= PROBLEM =
Render the part of the records that opens with the line containing "You are a GUI" and runs through the end of the records as a numbered list, one item per line, with blank lines left out and both ends included. Leave the pictures out.

================

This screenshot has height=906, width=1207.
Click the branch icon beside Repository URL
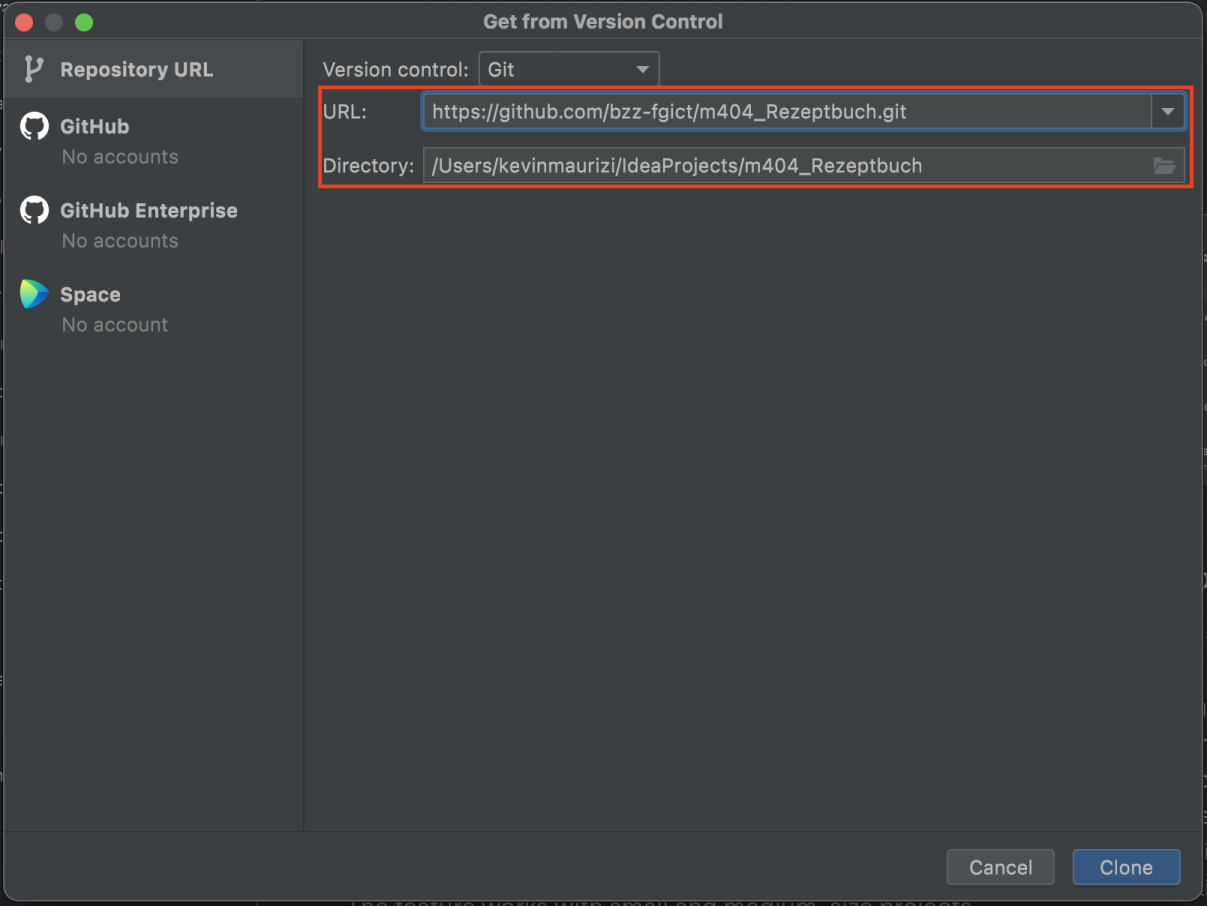[34, 70]
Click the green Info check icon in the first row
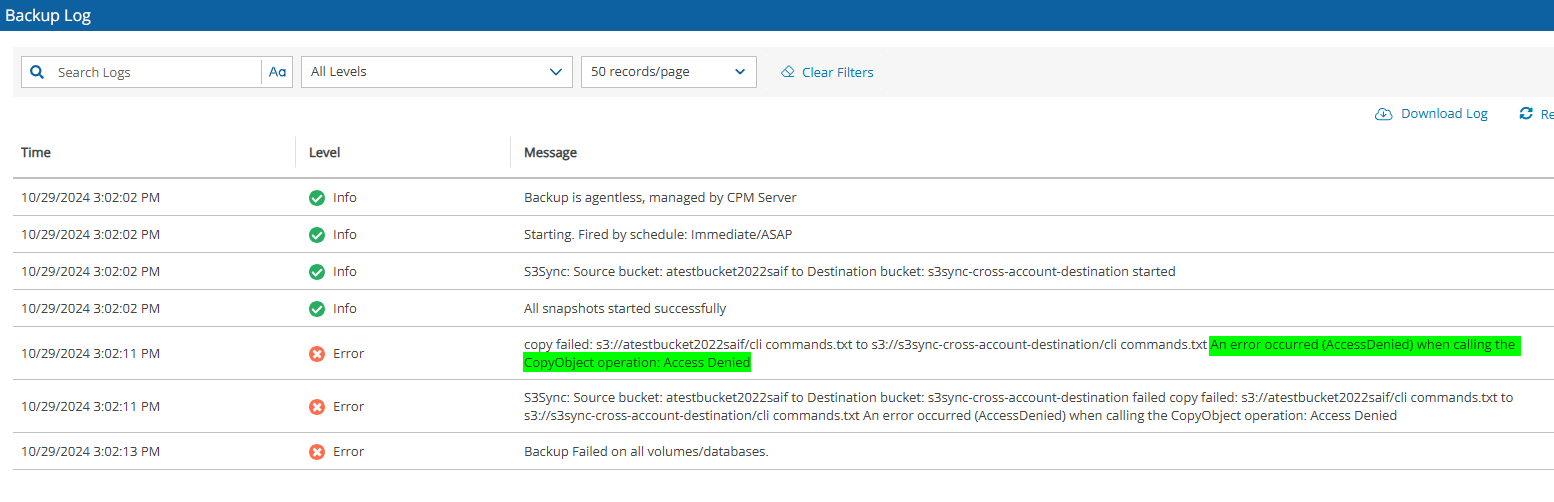 point(317,198)

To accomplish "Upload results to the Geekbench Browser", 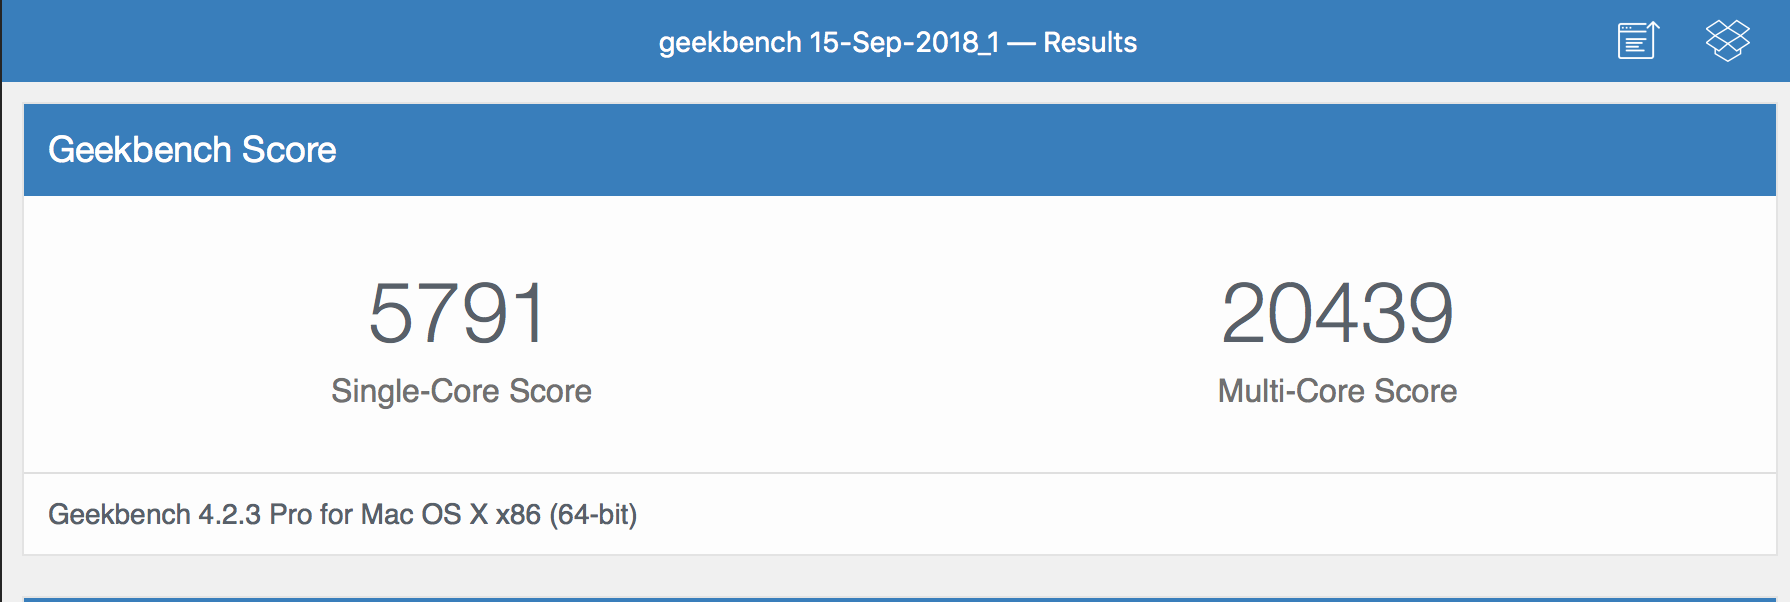I will click(1638, 41).
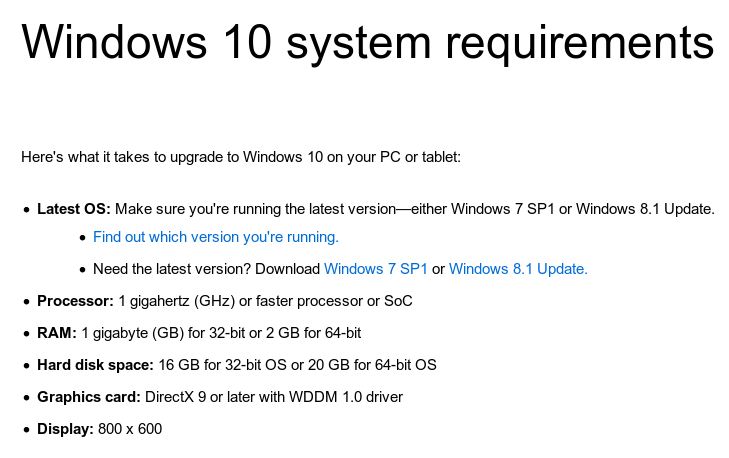Open the 'Find out which version you're running' link

click(x=216, y=237)
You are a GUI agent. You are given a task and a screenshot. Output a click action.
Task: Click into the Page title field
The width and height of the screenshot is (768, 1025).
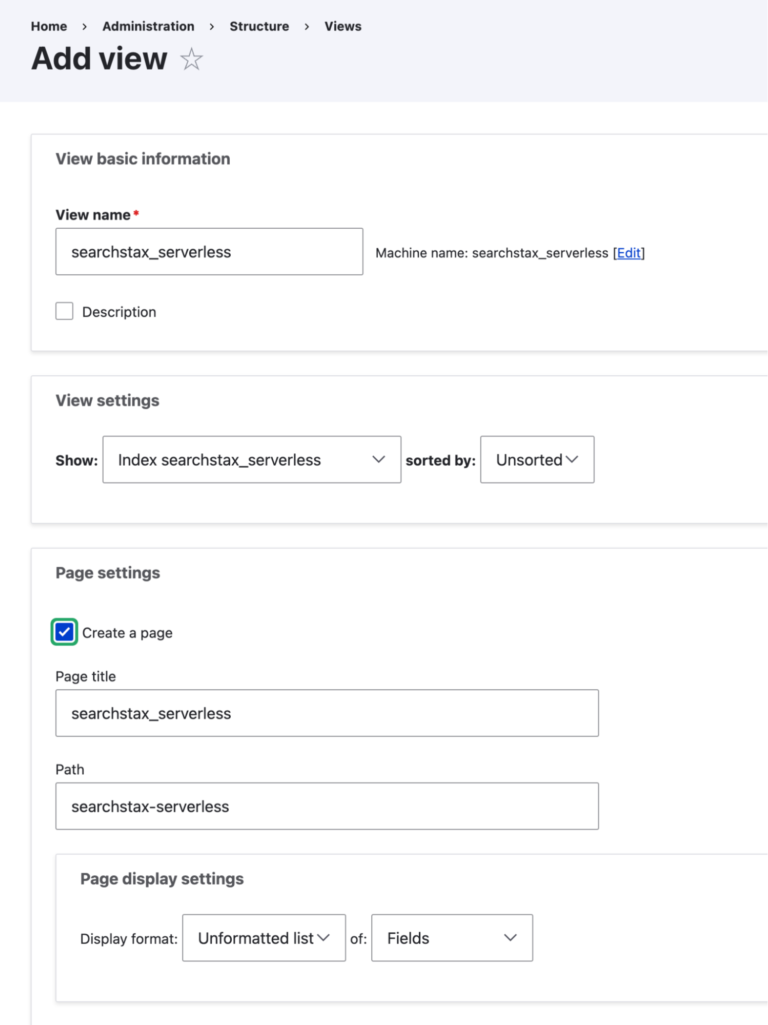[x=327, y=713]
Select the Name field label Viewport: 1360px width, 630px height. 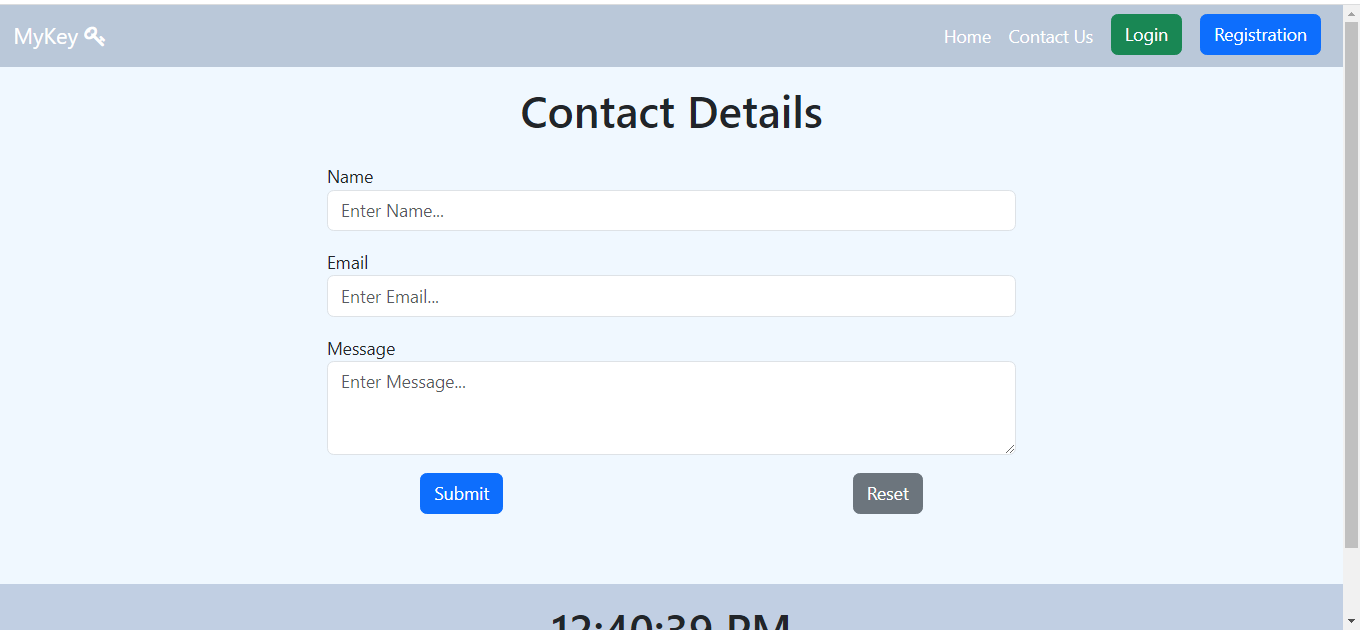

================

= RESPONSE TO THIS TASK =
1. You are a GUI agent. You are given a task and a screenshot. Output a click action.
2. Task: Click into the Page title field
3. The width and height of the screenshot is (768, 1025).
4. [x=327, y=713]
5. Select the Name field label Viewport: 1360px width, 630px height. 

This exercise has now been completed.